Written task 1 =
Quote the part of the Morris property text that opens with the words containing "2023 Exploration Program" and closes with "summer exploration program.".
Written task 2 =
Extend the Morris property text, picking up after its final sentence.

Supplied text =
The Morris property is located approximately 30 km east-northeast of the town of Matagami, or approximately 110 km northeast from the Douay camp. Historical work has shown that the volcanic units hosting the high-grade zinc-copper deposits of the Matagami mining camp are present at Morris and recent work by the Company showed evidence of strong hydrothermal alteration and associated conductors typically encountered around VMS deposits.

Ownership

The Company acquired a 100% interest in the 34 Morris Claims in July 2021 by paying $5,000 and issuing a 1% NSR royalty in respect of the Morris Claims. The property was expanded by staking a further 39 claims in January 2022.

2023 Exploration Program

On May 18, 2023, the Company announced a VMS targeting and field mapping program at Morris. Planned work at Morris is expected to include detailed lithogeochemical sampling to establish the full extent of strong VMS related hydrothermal alteration identified in 2021 and to identify promising portions of the 3 km long conductor identified by ground geophysics in 2022 and 2023 (see Figure 23). Extreme weather conditions during the summer of 2023 included wildfires in the region where VMS targeting, and field mapping had been planned. The work had to be deferred until the 2024 summer exploration program.

Data shown =
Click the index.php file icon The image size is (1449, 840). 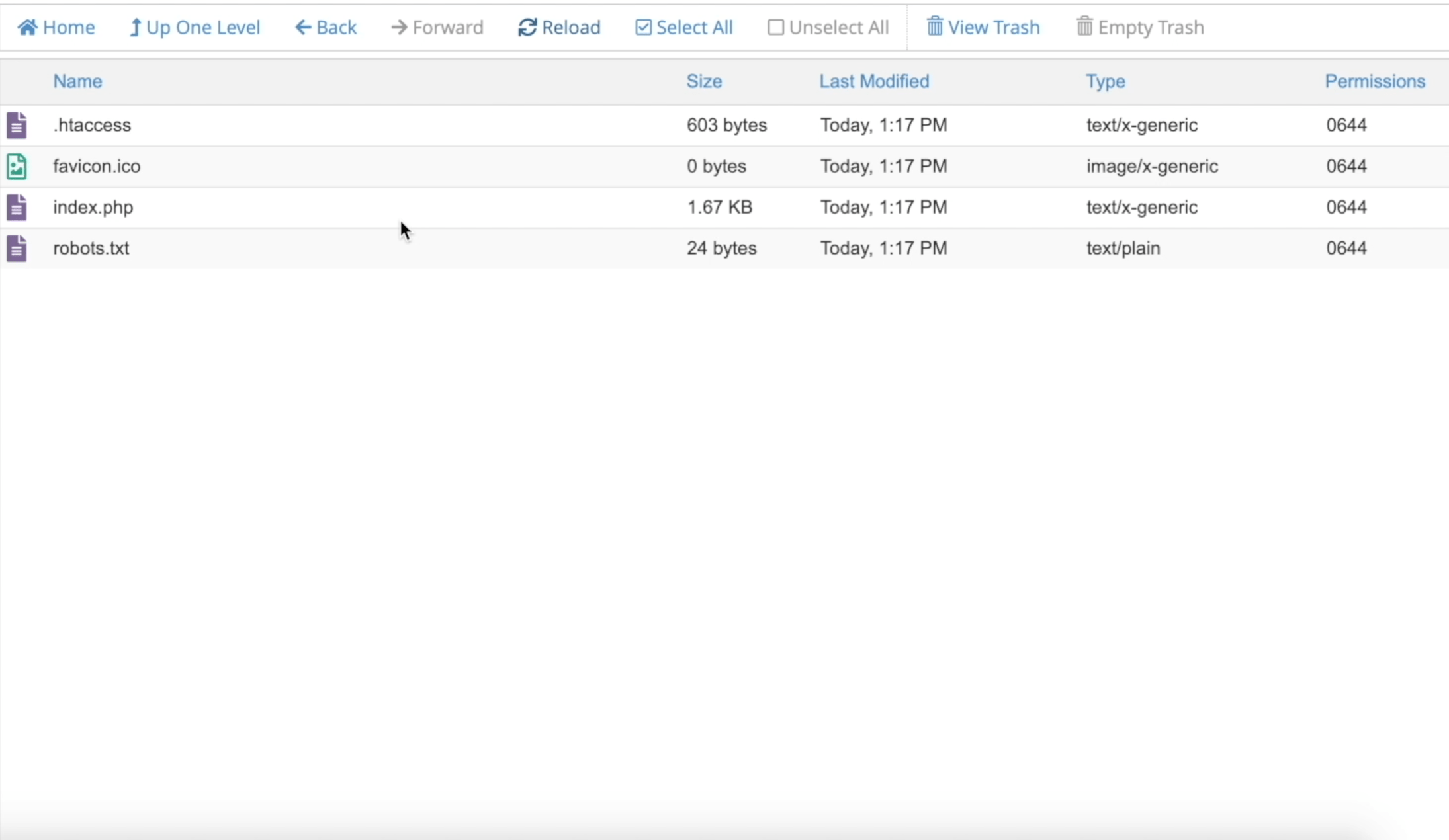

Exercise answer 1 =
2023 Exploration Program

On May 18, 2023, the Company announced a VMS targeting and field mapping program at Morris. Planned work at Morris is expected to include detailed lithogeochemical sampling to establish the full extent of strong VMS related hydrothermal alteration identified in 2021 and to identify promising portions of the 3 km long conductor identified by ground geophysics in 2022 and 2023 (see Figure 23). Extreme weather conditions during the summer of 2023 included wildfires in the region where VMS targeting, and field mapping had been planned. The work had to be deferred until the 2024 summer exploration program.

Exercise answer 2 =
2022 Exploration Program

Results from earlier historical data compilation, preliminary geological reconnaissance, prospecting and sampling, geochemical characterization of collected samples by portable X-Ray Fluorescence, and line cutting for geological mapping and a ground IP survey were compiled in the second half of 2021. Geochemistry and geophysical survey results have been compiled and interpreted, and new targets outlined. Testing of these by a surface pulse EM survey was initiated in winter 2022 and was completed in early 2023.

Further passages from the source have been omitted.